Return a copy of every line in the records that includes the word "agent".

__EXTRACTED INFORMATION__
━━━━━━━━━━━━━━━━━━━━

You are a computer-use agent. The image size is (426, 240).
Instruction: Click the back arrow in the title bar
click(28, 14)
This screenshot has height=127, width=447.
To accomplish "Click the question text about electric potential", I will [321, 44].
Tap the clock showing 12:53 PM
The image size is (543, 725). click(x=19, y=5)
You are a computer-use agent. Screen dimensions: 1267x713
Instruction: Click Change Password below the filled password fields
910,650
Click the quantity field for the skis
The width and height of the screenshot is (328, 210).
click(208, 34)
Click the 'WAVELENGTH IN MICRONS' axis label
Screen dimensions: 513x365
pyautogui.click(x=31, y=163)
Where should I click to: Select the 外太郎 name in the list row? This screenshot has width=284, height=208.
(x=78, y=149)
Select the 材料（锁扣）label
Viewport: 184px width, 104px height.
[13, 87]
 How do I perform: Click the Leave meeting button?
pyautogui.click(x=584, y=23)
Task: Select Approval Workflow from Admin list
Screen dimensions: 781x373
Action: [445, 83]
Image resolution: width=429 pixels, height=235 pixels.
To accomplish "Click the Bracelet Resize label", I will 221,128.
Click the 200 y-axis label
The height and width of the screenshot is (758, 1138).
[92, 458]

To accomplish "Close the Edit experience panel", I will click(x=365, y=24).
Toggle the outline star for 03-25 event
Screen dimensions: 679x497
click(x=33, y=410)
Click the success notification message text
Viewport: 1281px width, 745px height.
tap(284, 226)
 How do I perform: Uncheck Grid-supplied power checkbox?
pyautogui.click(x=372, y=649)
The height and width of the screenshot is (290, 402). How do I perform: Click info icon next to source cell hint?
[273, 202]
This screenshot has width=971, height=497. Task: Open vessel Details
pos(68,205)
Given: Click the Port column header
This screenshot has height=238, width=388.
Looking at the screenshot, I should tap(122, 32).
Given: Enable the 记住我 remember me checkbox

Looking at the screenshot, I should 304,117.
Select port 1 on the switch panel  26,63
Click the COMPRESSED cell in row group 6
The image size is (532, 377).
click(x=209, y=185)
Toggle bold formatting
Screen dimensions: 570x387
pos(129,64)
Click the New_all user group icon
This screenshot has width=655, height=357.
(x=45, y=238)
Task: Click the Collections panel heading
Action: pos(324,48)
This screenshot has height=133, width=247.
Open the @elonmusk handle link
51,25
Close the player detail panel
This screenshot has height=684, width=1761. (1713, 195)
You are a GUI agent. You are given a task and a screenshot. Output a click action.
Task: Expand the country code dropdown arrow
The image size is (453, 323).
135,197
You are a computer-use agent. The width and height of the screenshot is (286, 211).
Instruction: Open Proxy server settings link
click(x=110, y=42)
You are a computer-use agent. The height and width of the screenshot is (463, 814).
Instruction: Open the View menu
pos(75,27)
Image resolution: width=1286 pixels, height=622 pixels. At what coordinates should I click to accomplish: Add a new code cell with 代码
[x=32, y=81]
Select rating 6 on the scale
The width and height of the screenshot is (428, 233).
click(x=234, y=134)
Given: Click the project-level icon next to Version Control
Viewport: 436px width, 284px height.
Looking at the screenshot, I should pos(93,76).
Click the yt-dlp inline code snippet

━━━━━━━━━━━━━━━━━━━━

__ANSWER TO THE PROBLEM__
You are a computer-use agent. The image size is (426, 240).
You are a computer-use agent. Screen dimensions: 1267x713
You are a GUI agent. You are given a task and a screenshot. Output a click action.
You are a computer-use agent. The width and height of the screenshot is (286, 211).
You are a computer-use agent. The height and width of the screenshot is (463, 814).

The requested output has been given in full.